From the line holding "Task: Click the 0.87%" to the final line below, restate each line word for word and add nothing.

*** Opening Task inputs ***

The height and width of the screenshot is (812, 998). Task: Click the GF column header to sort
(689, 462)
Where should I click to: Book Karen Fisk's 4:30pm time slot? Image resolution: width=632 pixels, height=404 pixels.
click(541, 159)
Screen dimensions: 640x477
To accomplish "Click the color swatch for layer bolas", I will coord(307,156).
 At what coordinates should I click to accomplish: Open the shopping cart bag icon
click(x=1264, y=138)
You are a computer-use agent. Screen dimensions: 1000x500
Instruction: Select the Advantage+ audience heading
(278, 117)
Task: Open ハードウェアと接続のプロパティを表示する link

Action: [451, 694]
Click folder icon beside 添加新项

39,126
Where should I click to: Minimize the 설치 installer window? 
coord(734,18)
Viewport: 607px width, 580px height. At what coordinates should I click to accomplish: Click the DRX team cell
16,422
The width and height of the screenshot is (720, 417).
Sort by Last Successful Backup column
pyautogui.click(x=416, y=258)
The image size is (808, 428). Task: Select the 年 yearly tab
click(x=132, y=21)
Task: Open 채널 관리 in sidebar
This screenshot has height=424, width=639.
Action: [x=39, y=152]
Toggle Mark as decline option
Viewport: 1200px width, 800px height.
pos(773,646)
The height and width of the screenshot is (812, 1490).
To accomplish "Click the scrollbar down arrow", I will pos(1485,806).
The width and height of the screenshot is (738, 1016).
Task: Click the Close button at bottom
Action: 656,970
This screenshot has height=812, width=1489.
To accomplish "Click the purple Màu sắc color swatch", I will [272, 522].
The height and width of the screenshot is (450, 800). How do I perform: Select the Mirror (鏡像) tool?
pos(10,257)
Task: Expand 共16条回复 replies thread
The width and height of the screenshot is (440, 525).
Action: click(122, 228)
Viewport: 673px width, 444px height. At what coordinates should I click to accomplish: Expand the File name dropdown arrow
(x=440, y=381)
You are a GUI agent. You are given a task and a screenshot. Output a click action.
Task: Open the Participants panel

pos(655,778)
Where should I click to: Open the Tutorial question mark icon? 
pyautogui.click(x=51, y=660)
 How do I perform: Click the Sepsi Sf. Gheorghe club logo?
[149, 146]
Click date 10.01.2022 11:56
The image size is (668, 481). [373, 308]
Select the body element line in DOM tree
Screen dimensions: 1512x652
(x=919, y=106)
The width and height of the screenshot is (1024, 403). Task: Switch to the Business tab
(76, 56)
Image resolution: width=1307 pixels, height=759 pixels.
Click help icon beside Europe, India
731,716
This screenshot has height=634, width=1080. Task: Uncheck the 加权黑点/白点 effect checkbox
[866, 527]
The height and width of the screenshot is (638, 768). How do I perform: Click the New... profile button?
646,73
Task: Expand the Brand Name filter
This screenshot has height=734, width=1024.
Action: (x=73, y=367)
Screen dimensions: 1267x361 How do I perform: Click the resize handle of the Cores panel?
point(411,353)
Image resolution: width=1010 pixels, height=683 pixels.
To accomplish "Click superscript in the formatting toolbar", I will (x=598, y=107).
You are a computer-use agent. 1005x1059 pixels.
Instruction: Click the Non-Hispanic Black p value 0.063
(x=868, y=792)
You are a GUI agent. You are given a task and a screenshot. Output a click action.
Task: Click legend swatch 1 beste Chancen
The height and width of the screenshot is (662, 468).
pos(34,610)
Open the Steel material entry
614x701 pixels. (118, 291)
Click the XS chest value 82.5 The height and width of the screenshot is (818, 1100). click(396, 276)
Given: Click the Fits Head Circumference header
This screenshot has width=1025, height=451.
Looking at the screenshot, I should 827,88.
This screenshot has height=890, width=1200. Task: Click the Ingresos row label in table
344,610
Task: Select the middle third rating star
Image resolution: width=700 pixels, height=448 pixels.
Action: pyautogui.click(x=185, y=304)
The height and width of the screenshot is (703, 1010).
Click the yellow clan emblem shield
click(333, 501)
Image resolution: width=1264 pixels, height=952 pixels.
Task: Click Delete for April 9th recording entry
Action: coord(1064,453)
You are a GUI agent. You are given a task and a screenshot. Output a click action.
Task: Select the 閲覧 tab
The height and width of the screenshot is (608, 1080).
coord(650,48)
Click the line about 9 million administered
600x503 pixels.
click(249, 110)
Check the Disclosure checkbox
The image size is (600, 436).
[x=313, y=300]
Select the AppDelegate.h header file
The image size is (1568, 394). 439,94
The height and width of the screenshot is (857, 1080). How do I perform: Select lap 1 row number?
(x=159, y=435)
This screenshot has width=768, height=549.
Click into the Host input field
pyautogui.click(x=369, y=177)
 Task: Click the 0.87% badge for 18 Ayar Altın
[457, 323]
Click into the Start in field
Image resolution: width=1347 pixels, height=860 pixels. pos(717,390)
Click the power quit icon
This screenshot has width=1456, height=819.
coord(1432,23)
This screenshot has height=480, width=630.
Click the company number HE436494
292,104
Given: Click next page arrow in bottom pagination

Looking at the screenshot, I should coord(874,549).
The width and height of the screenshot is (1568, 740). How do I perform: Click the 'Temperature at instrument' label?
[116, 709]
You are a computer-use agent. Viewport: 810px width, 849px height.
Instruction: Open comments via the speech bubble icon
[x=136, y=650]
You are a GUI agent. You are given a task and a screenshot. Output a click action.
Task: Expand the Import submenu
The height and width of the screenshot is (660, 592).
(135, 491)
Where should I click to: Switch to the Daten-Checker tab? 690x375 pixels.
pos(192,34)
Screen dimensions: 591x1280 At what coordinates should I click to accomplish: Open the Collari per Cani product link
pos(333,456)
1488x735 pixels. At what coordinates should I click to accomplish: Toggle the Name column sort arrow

*** Closing Task inputs ***

Output for this exercise —
 Task: Click the 0.87% badge for 18 Ayar Altın
[457, 323]
Click into the Start in field
Image resolution: width=1347 pixels, height=860 pixels. pos(717,390)
Click the power quit icon
This screenshot has width=1456, height=819.
coord(1432,23)
This screenshot has height=480, width=630.
Click the company number HE436494
292,104
Given: Click next page arrow in bottom pagination

Looking at the screenshot, I should coord(874,549).
The width and height of the screenshot is (1568, 740). How do I perform: Click the 'Temperature at instrument' label?
[116, 709]
You are a computer-use agent. Viewport: 810px width, 849px height.
Instruction: Open comments via the speech bubble icon
[x=136, y=650]
You are a GUI agent. You are given a task and a screenshot. Output a click action.
Task: Expand the Import submenu
The height and width of the screenshot is (660, 592).
(135, 491)
Where should I click to: Switch to the Daten-Checker tab? 690x375 pixels.
pos(192,34)
Screen dimensions: 591x1280 At what coordinates should I click to accomplish: Open the Collari per Cani product link
pos(333,456)
1488x735 pixels. At what coordinates should I click to accomplish: Toggle the Name column sort arrow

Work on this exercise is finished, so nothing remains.